Please write out the entries as a numbered list, from the line containing "You are a computer-use agent. 1456x835" to the line containing "pyautogui.click(x=77, y=787)", including both of those lines and leaving out blank lines.

◆ ◆ ◆

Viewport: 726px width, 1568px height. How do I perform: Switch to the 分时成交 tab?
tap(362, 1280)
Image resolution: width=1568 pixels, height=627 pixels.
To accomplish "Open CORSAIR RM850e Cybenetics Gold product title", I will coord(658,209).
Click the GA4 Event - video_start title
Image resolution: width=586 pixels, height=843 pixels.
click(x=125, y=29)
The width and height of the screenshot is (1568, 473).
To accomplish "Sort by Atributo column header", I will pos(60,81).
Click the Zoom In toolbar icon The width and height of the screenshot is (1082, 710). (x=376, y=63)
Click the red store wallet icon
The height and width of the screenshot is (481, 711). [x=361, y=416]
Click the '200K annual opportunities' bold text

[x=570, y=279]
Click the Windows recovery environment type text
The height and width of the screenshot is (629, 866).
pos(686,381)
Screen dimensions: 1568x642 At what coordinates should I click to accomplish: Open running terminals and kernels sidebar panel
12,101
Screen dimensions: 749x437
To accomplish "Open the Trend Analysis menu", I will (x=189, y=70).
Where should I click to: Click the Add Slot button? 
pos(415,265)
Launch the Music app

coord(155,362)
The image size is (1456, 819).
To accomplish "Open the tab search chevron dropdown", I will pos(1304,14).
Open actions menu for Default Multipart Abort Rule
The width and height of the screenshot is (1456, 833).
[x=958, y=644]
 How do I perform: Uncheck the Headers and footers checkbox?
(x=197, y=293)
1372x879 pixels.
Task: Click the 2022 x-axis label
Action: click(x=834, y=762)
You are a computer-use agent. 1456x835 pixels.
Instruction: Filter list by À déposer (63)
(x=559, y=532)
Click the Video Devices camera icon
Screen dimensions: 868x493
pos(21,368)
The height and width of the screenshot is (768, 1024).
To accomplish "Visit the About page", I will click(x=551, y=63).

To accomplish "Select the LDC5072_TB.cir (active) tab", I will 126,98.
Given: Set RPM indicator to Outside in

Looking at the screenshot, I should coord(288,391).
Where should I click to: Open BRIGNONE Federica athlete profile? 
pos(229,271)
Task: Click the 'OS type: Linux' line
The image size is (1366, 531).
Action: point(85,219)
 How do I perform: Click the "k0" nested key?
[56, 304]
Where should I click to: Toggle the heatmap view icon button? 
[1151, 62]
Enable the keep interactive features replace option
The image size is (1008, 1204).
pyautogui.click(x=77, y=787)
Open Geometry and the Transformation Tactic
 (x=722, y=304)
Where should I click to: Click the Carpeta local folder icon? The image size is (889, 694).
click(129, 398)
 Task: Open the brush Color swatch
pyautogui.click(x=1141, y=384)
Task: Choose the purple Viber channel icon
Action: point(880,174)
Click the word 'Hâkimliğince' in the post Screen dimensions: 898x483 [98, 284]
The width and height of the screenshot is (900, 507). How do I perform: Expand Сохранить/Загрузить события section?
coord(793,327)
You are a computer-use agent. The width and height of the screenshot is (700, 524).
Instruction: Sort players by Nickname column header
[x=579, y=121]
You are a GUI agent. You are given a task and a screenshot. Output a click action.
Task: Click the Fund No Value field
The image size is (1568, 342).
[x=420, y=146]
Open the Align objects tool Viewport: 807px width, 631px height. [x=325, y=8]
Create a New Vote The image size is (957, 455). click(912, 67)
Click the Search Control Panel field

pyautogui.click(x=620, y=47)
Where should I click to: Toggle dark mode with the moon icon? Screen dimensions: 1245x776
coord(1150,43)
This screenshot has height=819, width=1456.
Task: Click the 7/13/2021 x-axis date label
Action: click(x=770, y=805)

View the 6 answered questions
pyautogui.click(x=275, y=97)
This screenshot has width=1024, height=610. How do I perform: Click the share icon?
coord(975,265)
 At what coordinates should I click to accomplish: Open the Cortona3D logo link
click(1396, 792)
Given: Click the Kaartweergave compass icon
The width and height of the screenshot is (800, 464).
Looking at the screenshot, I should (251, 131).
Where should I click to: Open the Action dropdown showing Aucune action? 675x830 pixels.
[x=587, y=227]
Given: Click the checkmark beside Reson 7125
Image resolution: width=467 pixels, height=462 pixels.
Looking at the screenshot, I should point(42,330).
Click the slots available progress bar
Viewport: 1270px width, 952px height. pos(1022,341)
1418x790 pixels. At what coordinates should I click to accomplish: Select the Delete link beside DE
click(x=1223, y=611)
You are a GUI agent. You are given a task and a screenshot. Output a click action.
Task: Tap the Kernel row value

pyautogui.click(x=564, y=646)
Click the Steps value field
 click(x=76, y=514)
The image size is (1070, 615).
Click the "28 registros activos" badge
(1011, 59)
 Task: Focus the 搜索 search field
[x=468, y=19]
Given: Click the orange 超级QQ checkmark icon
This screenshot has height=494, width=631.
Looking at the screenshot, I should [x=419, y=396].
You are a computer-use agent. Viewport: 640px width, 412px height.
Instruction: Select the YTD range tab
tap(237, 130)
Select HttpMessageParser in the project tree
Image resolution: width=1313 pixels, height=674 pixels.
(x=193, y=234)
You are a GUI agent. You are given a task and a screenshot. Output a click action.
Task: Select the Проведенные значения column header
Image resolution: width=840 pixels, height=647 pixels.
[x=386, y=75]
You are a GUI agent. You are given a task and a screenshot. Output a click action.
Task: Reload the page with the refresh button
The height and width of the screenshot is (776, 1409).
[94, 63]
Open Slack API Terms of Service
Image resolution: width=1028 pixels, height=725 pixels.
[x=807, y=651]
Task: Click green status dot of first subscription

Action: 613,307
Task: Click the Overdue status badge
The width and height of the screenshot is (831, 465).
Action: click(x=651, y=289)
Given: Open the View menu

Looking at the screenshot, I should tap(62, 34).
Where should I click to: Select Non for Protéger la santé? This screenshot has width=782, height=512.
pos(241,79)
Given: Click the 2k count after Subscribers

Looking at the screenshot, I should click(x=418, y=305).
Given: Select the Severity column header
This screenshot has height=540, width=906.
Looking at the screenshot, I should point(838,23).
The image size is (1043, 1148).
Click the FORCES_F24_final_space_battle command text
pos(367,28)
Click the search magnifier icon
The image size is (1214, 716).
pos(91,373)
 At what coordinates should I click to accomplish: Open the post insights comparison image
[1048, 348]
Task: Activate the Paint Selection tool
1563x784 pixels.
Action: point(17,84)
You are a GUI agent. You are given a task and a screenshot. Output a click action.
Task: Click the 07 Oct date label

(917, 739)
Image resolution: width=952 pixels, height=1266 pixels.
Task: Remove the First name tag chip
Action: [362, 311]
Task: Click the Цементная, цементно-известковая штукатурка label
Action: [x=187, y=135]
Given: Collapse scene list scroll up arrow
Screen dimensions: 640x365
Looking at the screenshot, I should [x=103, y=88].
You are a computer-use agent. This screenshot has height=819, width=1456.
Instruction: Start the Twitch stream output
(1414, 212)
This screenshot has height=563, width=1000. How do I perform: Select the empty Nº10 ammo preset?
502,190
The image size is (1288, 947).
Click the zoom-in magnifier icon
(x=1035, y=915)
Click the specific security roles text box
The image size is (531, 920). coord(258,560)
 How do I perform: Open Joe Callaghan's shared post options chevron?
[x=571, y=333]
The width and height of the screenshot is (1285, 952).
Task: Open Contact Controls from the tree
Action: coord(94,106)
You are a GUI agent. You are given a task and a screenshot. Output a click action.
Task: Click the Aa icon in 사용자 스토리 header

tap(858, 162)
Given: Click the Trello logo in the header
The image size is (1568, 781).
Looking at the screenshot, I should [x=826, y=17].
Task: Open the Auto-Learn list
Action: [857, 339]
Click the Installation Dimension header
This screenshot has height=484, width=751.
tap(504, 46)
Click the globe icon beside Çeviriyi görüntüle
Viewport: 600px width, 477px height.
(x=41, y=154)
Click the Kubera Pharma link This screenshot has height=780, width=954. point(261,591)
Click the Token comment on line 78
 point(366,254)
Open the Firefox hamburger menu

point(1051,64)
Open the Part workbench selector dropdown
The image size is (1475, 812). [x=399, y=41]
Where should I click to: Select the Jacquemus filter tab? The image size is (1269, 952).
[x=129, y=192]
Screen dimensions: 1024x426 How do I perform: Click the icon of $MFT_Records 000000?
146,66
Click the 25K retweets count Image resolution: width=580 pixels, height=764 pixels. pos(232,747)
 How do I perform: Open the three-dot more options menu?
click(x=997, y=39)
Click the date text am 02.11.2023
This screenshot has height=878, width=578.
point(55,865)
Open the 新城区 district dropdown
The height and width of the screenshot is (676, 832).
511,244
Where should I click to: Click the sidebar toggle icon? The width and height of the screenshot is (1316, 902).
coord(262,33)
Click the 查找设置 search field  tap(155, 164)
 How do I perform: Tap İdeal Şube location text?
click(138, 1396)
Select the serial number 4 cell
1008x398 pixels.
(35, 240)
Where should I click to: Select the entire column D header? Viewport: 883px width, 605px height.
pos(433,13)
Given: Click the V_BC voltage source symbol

◆ ◆ ◆

▶ Exercise solution:
1. You are a computer-use agent. 1456x835 pixels.
2. Instruction: Filter list by À déposer (63)
3. (x=559, y=532)
4. Click the Video Devices camera icon
5. Screen dimensions: 868x493
6. pos(21,368)
7. The height and width of the screenshot is (768, 1024).
8. To accomplish "Visit the About page", I will click(x=551, y=63).
9. To accomplish "Select the LDC5072_TB.cir (active) tab", I will 126,98.
10. Given: Set RPM indicator to Outside in
11. Looking at the screenshot, I should coord(288,391).
12. Where should I click to: Open BRIGNONE Federica athlete profile? 
13. pos(229,271)
14. Task: Click the 'OS type: Linux' line
15. The image size is (1366, 531).
16. Action: point(85,219)
17.  How do I perform: Click the "k0" nested key?
18. [56, 304]
19. Where should I click to: Toggle the heatmap view icon button? 
20. [1151, 62]
21. Enable the keep interactive features replace option
22. The image size is (1008, 1204).
23. pyautogui.click(x=77, y=787)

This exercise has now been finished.